VerticalSizePartitioner¶

Bases: Partitioner

Creates vertical partitions by splitting features (columns) based on sizes.

The sizes refer to the number of columns after the drop_columns are dropped. shared_columns and active_party_column are excluded and added only after the size-based division.

Enables selection of “active party” column(s) and placement into a specific partition or creation of a new partition just for it. Also enables dropping columns and sharing specified columns across all partitions.

Parameters:

partition_sizes (Union[list[int], list[float]]) – A list where each value represents the size of a partition. list[int] -> each value represent an absolute number of columns. Size zero is allowed and will result in an empty partition if no shared columns are present. A list of floats -> each value represent a fraction total number of columns. Note that these values apply to columns without active_party_columns, shared_columns. They are additionally included in to the partition(s). drop_columns are also not counted toward the partition sizes. In case fo list[int]: sum(partition_sizes) == len(columns) - len(drop_columns) - len(shared_columns) - len(active_party_columns)
active_party_columns (Optional[Union[str, list[str]]]) – Column(s) (typically representing labels) associated with the “active party” (which can be the server).
active_party_columns_mode (Union[Literal[["add_to_first", "add_to_last", "create_as_first", "create_as_last", "add_to_all"], int]) –
Determines how to assign the active party columns:
- ”add_to_first”: Append active party columns to the first partition.
- ”add_to_last”: Append active party columns to the last partition.
- ”create_as_first”: Create a new partition at the start containing only these columns.
- ”create_as_last”: Create a new partition at the end containing only these columns.
- ”add_to_all”: Append active party columns to all partitions.
- int: Append active party columns to the specified partition index.
drop_columns (Optional[Union[str, list[str]]]) – Columns to remove entirely from the dataset before partitioning.
shared_columns (Optional[Union[str, list[str]]]) – Columns to duplicate into every partition after initial partitioning.
shuffle (bool) – Whether to shuffle the order of columns before partitioning.
seed (Optional[int]) – Random seed for shuffling columns. Has no effect if shuffle=False.

Examples

>>> from flwr_datasets import FederatedDataset
>>> from flwr_datasets.partitioner import VerticalSizePartitioner
>>>
>>> partitioner = VerticalSizePartitioner(
...     partition_sizes=[8, 4, 2],
...     active_party_columns="income",
...     active_party_columns_mode="create_as_last"
... )
>>> fds = FederatedDataset(
...     dataset="scikit-learn/adult-census-income",
...     partitioners={"train": partitioner}
... )
>>> partitions = [fds.load_partition(i) for i in range(fds.partitioners["train"].num_partitions)]
>>> print([partition.column_names for partition in partitions])

Methods

`is_dataset_assigned`()	Check if a dataset has been assigned to the partitioner.
`load_partition`(partition_id)	Load a partition based on the partition index.

Attributes

`dataset`	Dataset property.
`num_partitions`	Number of partitions.

property dataset: Dataset¶: Dataset property.

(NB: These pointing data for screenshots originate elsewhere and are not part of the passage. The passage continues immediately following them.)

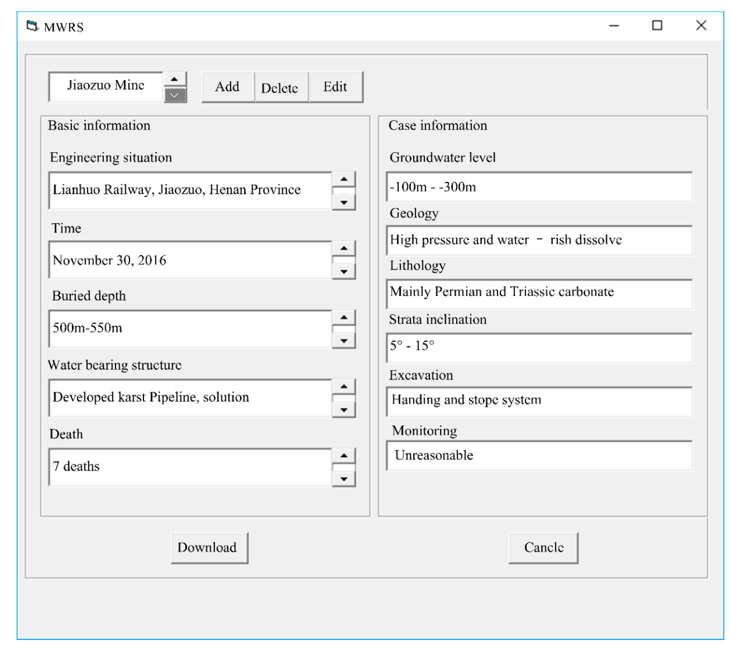The width and height of the screenshot is (731, 647).
Task: Focus the Monitoring field showing Unreasonable
Action: tap(539, 455)
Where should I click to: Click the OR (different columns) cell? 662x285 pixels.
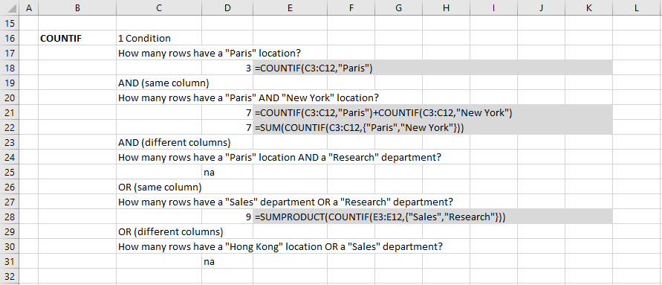(x=171, y=231)
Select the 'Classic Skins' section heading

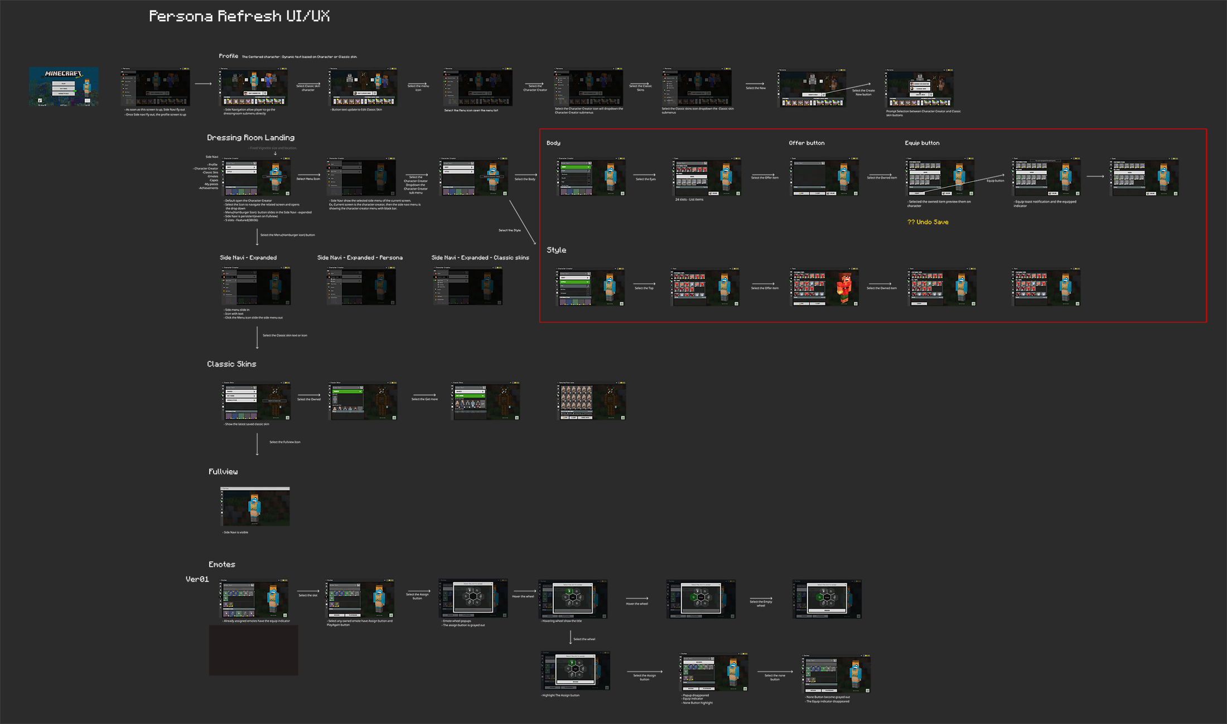pyautogui.click(x=231, y=364)
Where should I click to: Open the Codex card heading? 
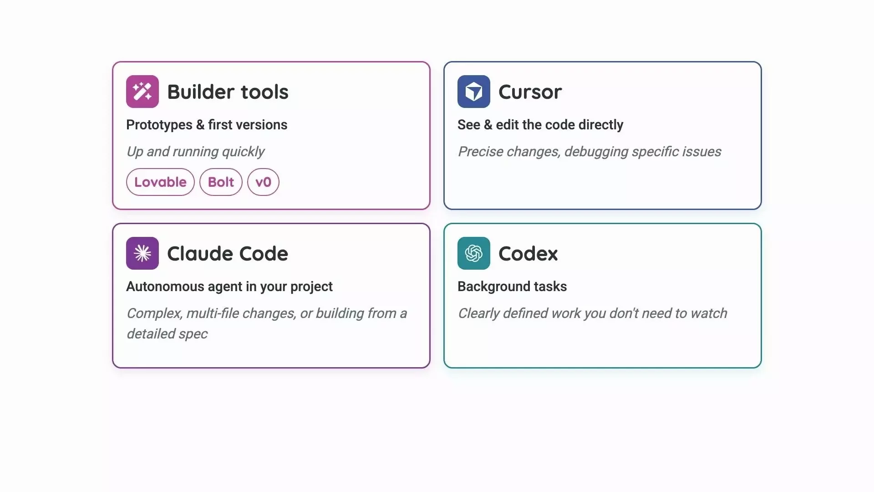point(528,254)
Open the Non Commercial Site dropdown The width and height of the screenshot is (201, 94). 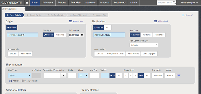click(x=144, y=45)
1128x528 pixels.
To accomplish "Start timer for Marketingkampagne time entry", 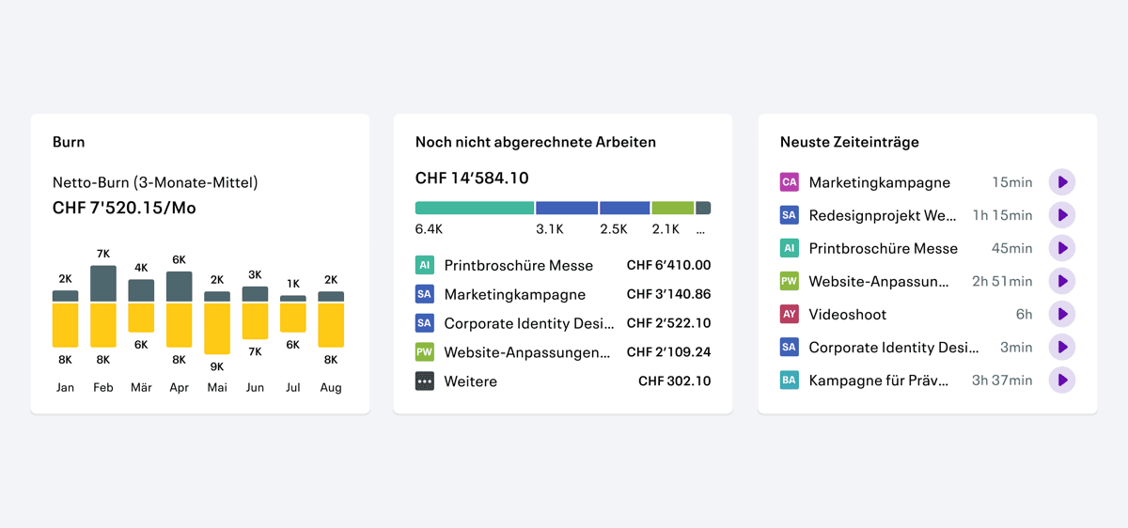I will click(1062, 182).
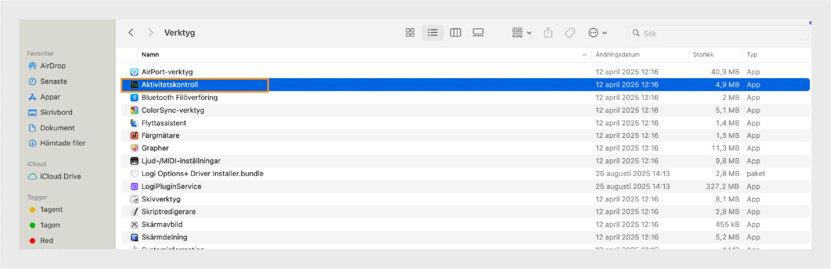Click the Sök search field
This screenshot has height=269, width=831.
(718, 33)
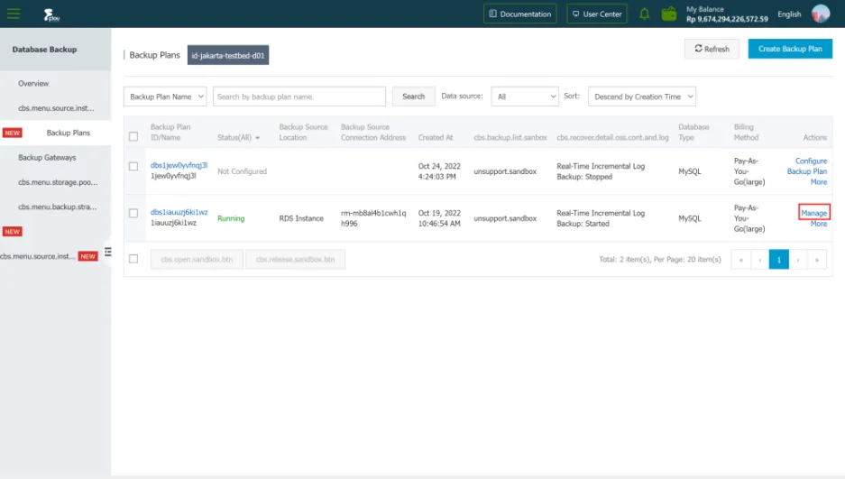Open the Sort by Creation Time dropdown
Screen dimensions: 845x479
641,97
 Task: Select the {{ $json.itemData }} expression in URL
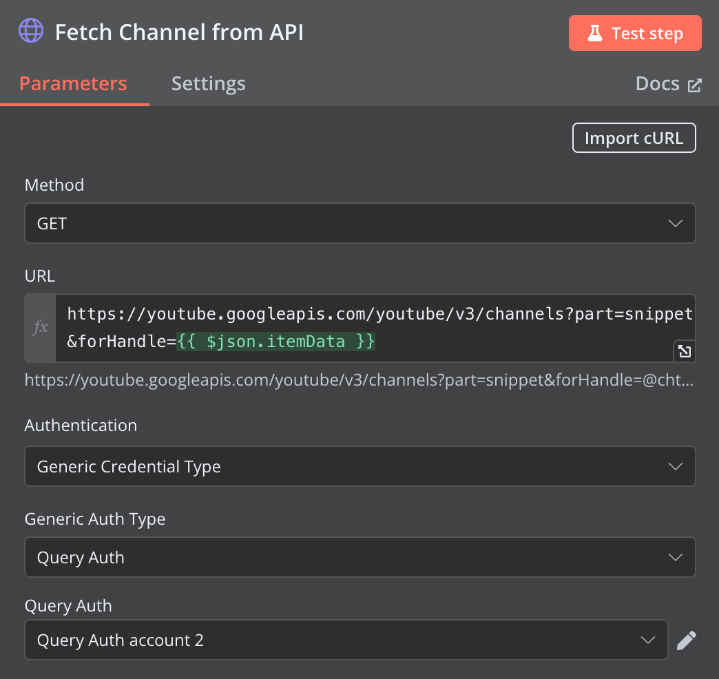(276, 341)
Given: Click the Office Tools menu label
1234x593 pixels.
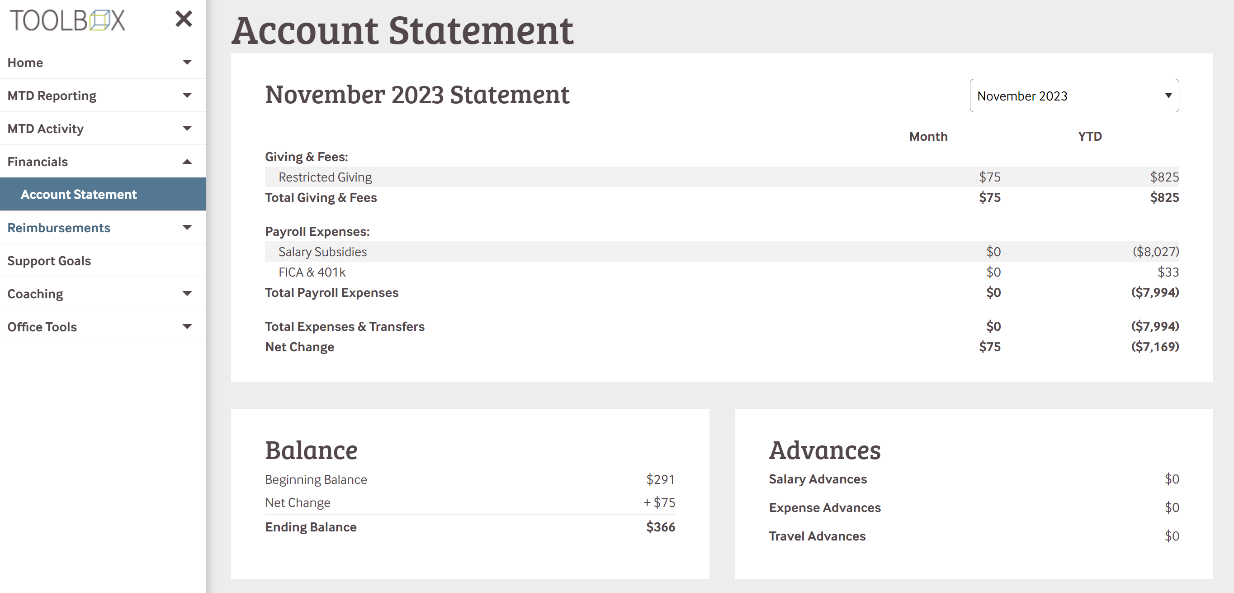Looking at the screenshot, I should tap(42, 327).
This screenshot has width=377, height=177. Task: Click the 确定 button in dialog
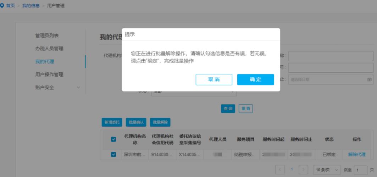(255, 79)
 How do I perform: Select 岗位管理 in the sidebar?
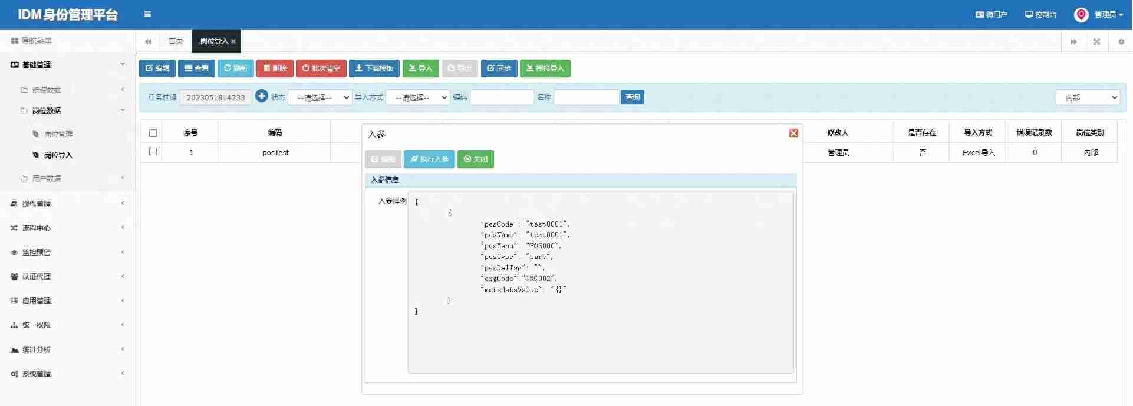tap(58, 135)
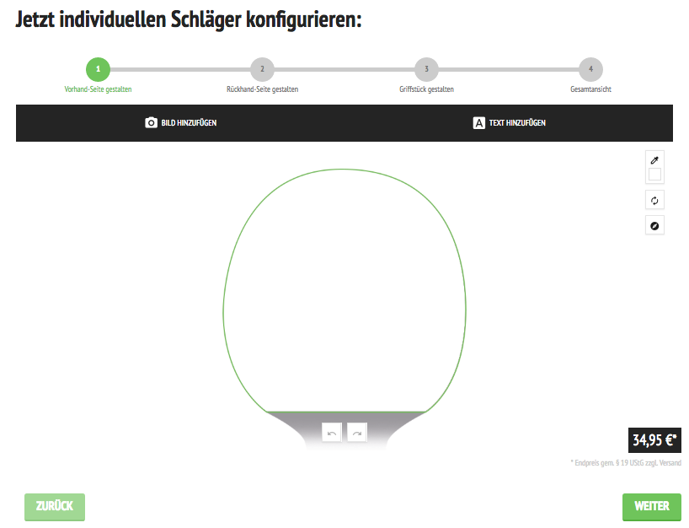Click the 'Rückhand-Seite gestalten' step label
The height and width of the screenshot is (528, 689).
point(262,89)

is_dataset_assigned() → bool¶

Check if a dataset has been assigned to the partitioner.

This method returns True if a dataset is already set for the partitioner, otherwise, it returns False.

Returns:: dataset_assigned – True if a dataset is assigned, otherwise False.
Return type:: bool

load_partition(partition_id: int) → Dataset[source]¶

Load a partition based on the partition index.

Parameters:: partition_id (int) – The index that corresponds to the requested partition.
Returns:: dataset_partition – Single partition of a dataset.
Return type:: Dataset

property num_partitions: int¶: Number of partitions.